/ Long Routes on Marmolada - Summit Bivvy?
We'll be in the Dolomites in a week and amongst other things are looking to do some of the long routes on Marmolada such as Tempi Moderni (VII+).
I've been told that the lift closes at 4pm and therefore it's best to stash bivvy kit at the top in order to avoid an epic - can anyone comment on this? What sort of kit is appropriate? I have a Rab Firelight bag and Nemo Tensor sleeping bag, for example. Bivvy bag?
When Calum and I did The Fish we used foil blankets for the bivi in the half height cave and from that experience I can offer this one very simple piece of advice: don't, whatever you do, use a foil blanket...
Also, as a side note to Tempi Moderni (and you may well be aware of this already) the consensus amongst those I've spoken to about it seemed to be to climb the first few (crux) pitches the day before, then fix lines + jug up them during the big day itself.
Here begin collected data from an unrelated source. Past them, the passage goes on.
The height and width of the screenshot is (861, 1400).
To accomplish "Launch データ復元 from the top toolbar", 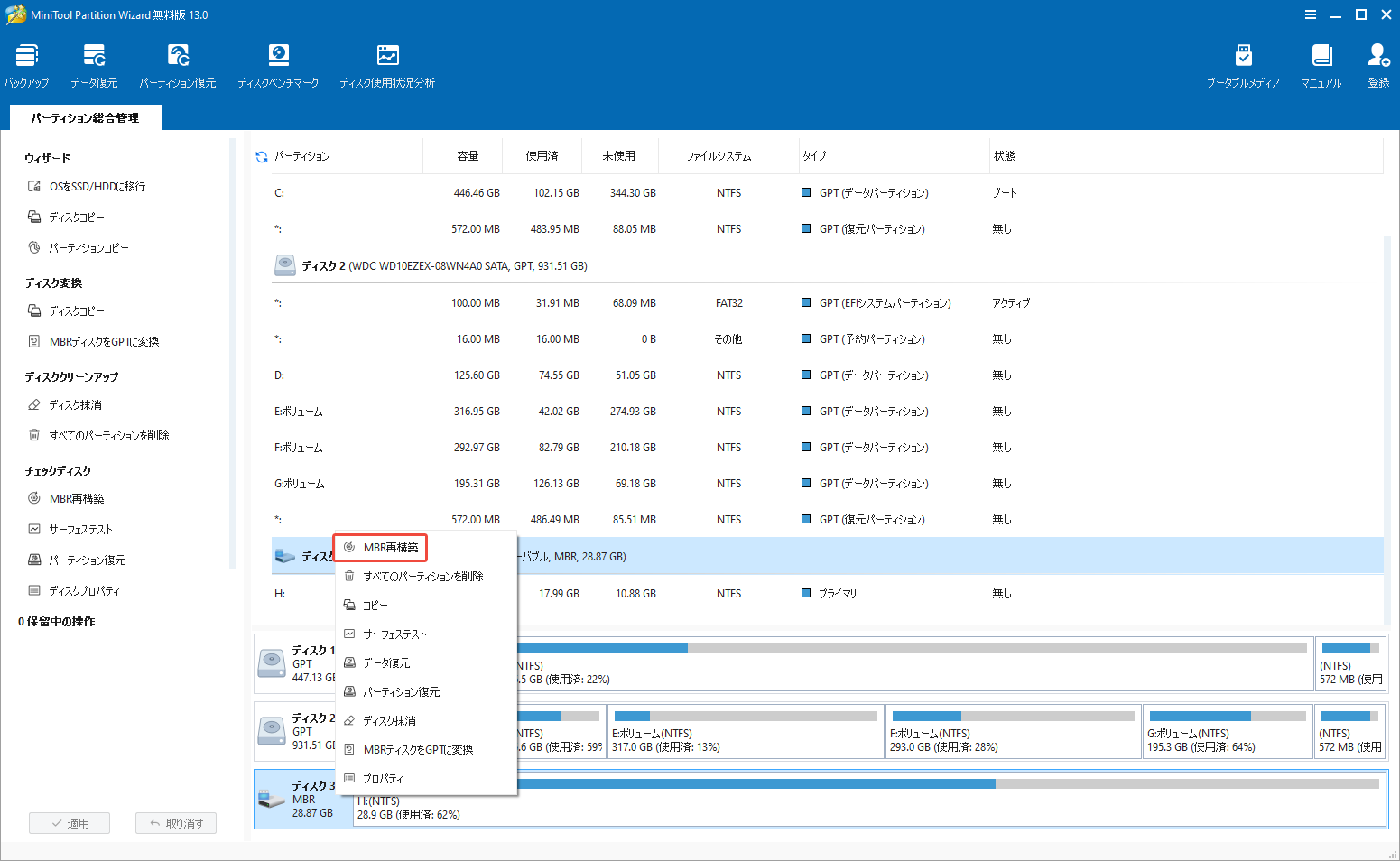I will [93, 63].
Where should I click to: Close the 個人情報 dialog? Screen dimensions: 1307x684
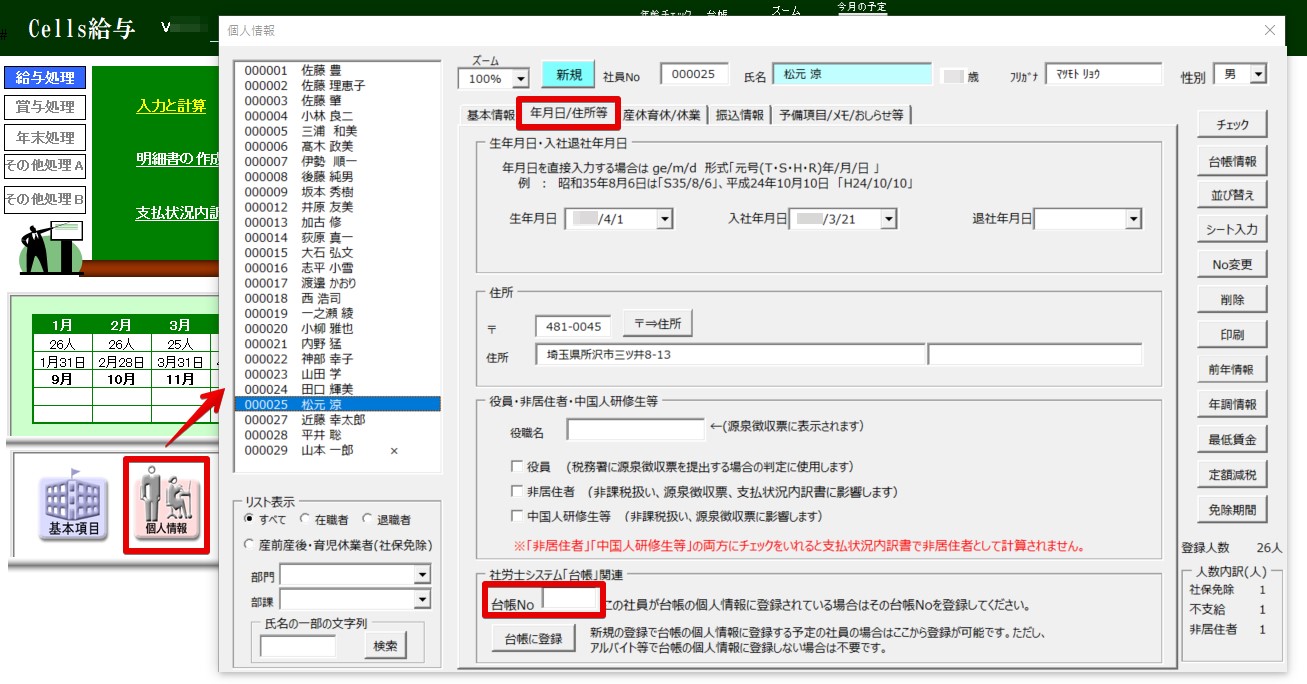tap(1270, 31)
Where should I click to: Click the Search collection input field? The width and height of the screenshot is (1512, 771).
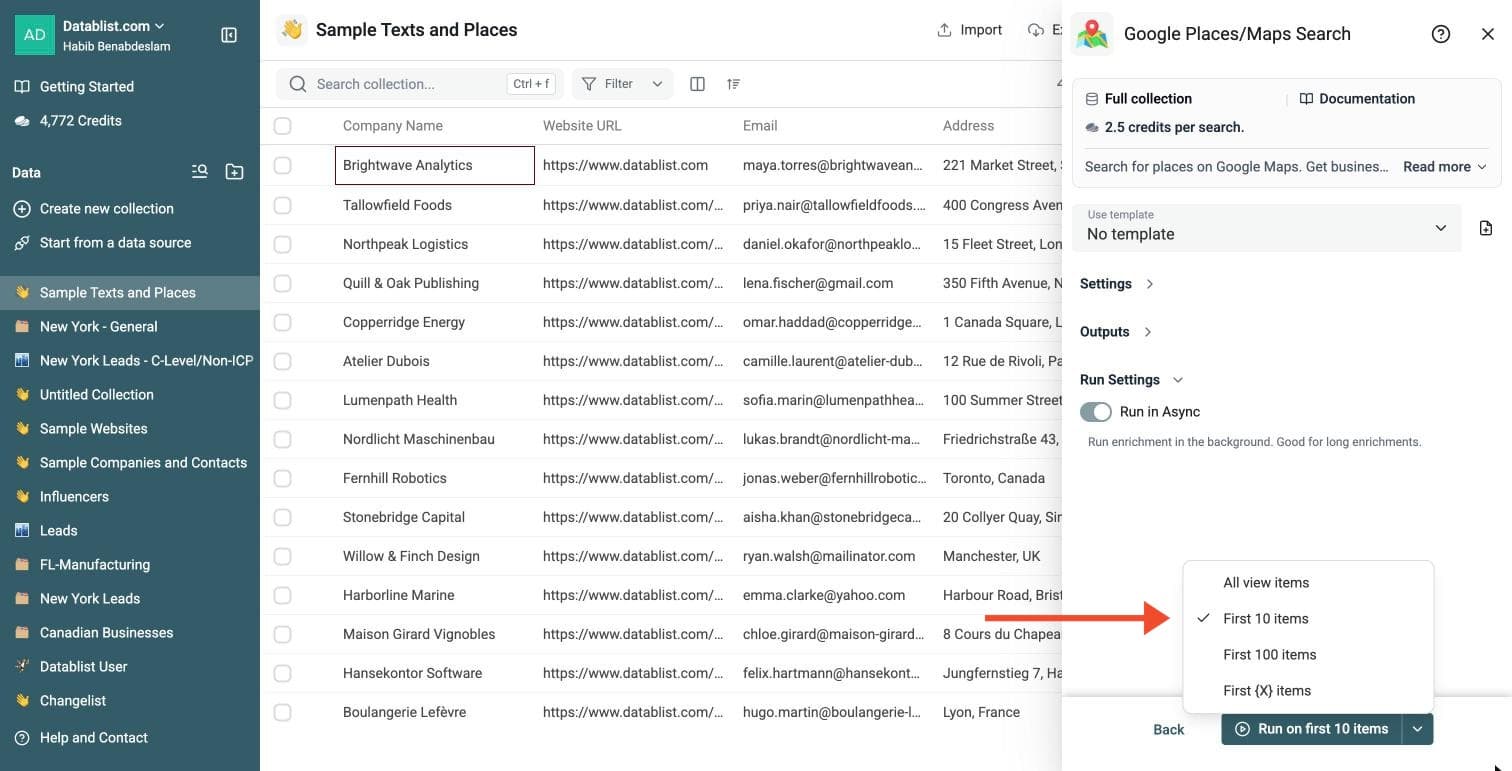tap(407, 84)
I can't remember exactly who recommended me this, so feel free to take it with a pinch of salt. Having witnessed first hand just how big the Marmolada actually is (i.e. f**king huge!!) anything you can do help favour efficiency is likely to be a positive thing.
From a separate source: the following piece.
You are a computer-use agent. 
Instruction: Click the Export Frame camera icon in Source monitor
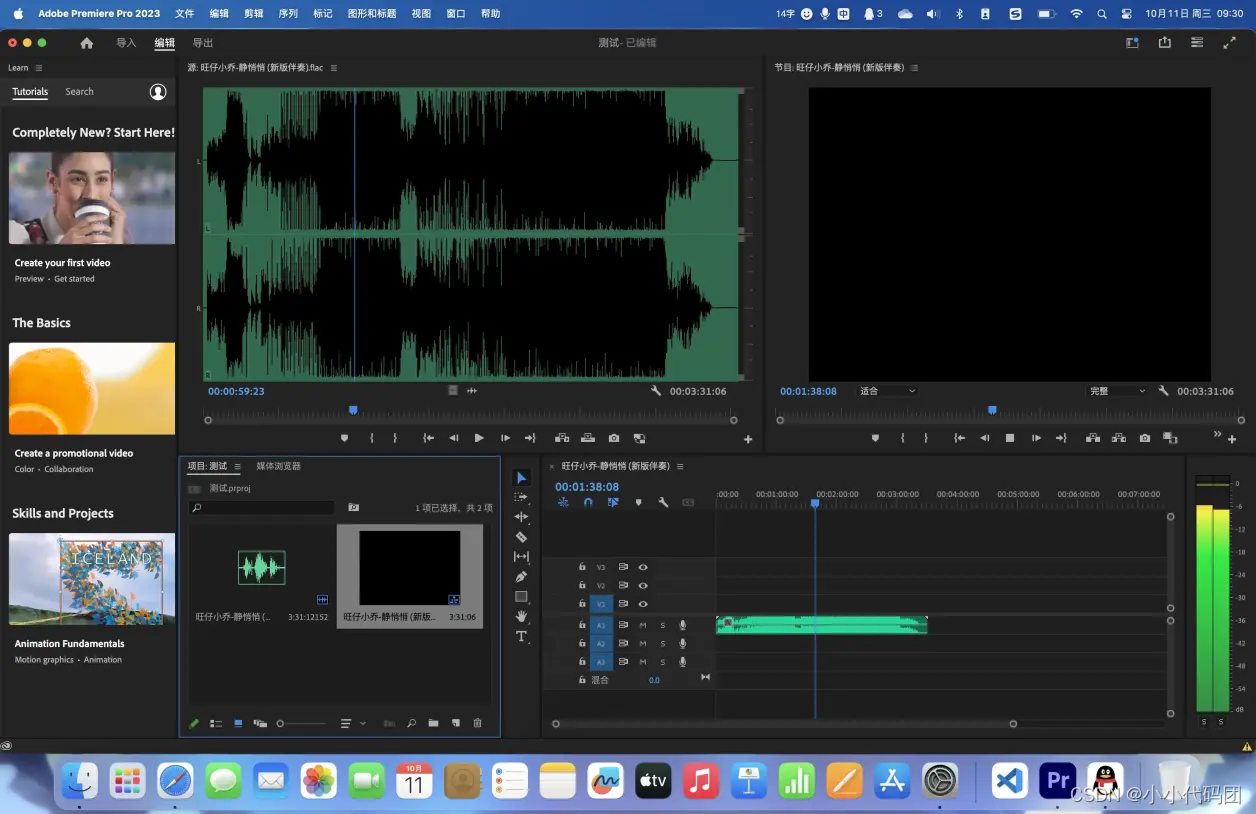613,438
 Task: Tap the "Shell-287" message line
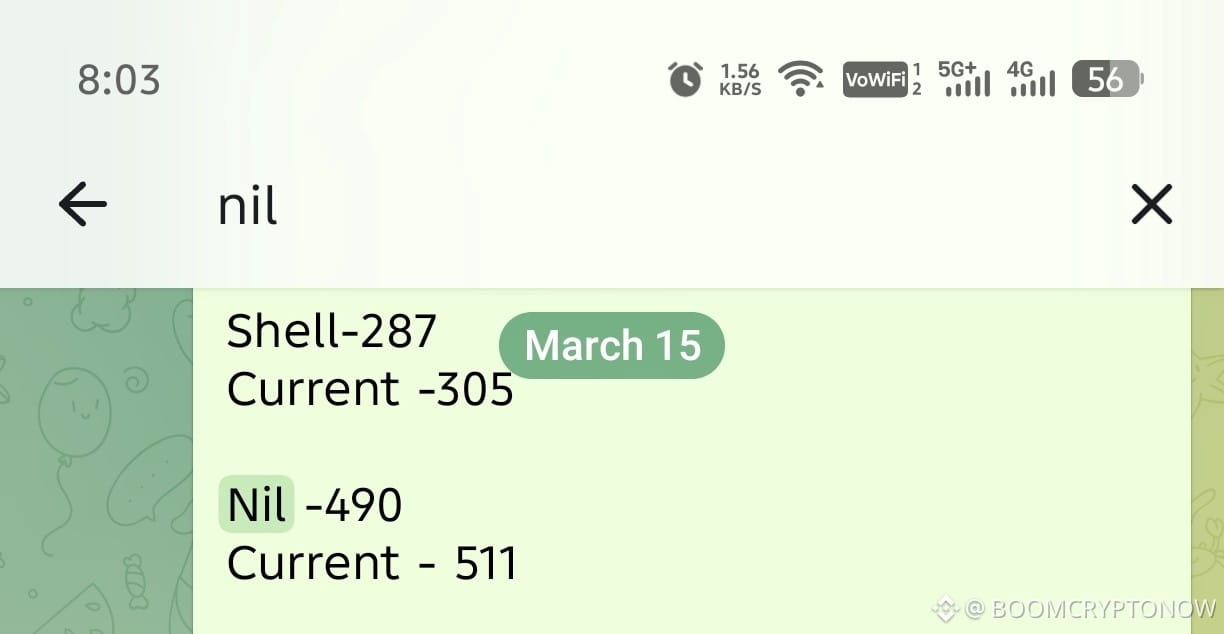pyautogui.click(x=332, y=331)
Cheers Rob. I remember your write-up of the Fish rather well! Sounds like a proper day(s) out.
My plan was the usual formula for big days i.e. 3am start and smash it out nice and steady. Hoping to have a decent weather window to avoid any thunderstorm abseiling shenanigans as this isn't really one I'd like to have an epic on. We'll be in a three so we'll see how it goes... Foil blankets will be in the bag just in case.
Are you planning on summiting Marmolada as well?
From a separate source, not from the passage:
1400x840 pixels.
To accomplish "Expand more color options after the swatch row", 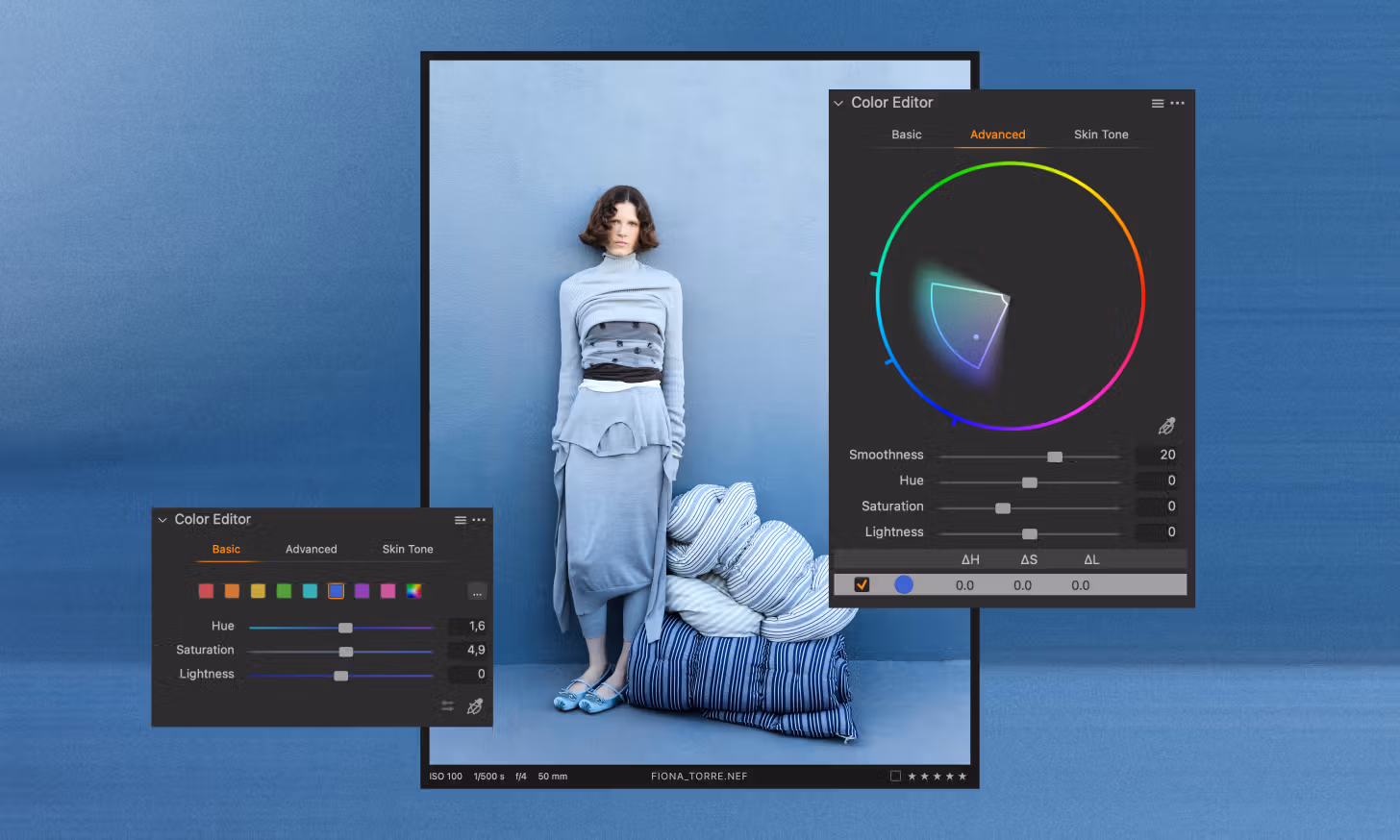I will tap(477, 592).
If so you can stay in the summit hut? Capanna Punta Penia, awesome little hut.
A friend and I did the Vinatzer-Castiglioni/Messier Direct a few years ago and missed the list.
We bivvied in a concrete room at the lift station which was about 7ft by 7ft. This was uncomfortable with us and another party. It was pretty cold in a long sleeved top, down mid layer and goretex jacket. As with Rob, my foil blanket did f*ck all.
I'd rate it as one of my worst night's sleeps but obviously survived unscathed!
Also, Tempi Moderni looks quality...
> A friend and I did the Vinatzer-Castiglioni/Messier Direct a few years ago and missed the list.
> We bivvied in a concrete room at the lift station which was about 7ft by 7ft. This was uncomfortable with us and another party. It was pretty cold in a long sleeved top, down mid layer and goretex jacket. As with Rob, my foil blanket did f*ck all.
> I'd rate it as one of my worst night's sleeps but obviously survived unscathed!
My friends and had exactly the same experience complete with foil blankets, although there were 6 of us! I also rate it as my worst night's sleep.
4 of my friends walked down to the road at first light. Apparently it was very straightforward. So much so that they suggested we should have walked down during the night.
> My friends and had exactly the same experience complete with foil blankets, although there were 6 of us! I also rate it as my worst night's sleep.
> 4 of my friends walked down to the road at first light. Apparently it was very straightforward. So much so that they suggested we should have walked down during the night.
I've read that a few people did this and also wondering if it would be best to just bimble down. Considering it's August and we'd probably top out around 6:30-7pm there should be plenty of light left...
The walk down is pretty chilled, but its a fair distance back to the parking for the approach.
Yeah? Have you got any info or a topo map etc? Would be great to have a look at.
If you get down to the road, the first car that passes stick your thumb out, they will give you a lift back to Malga Ciapela. For my experience in summer that road see a few cars going at ungodly hours. I've done the walk down from the top, but I can't remember the details . But this was years and years ago...
The walk down is pretty straightforward, usually a few abs to the glacier then a casual stroll down the piste (depending where you top out and the state of the glacier of course). It doesn't take that long, but it does put you quite a way from your car. Walking down and hitching worked fine for us, but we only just missed the last lift and it wasn't too late in the day so plenty of cars around. If you have two vehicles you could probably leave one in a more convient place.
I know people who have bivvied in that little concrete room for the night, and regretted it when they realised just how easy the descent actually was!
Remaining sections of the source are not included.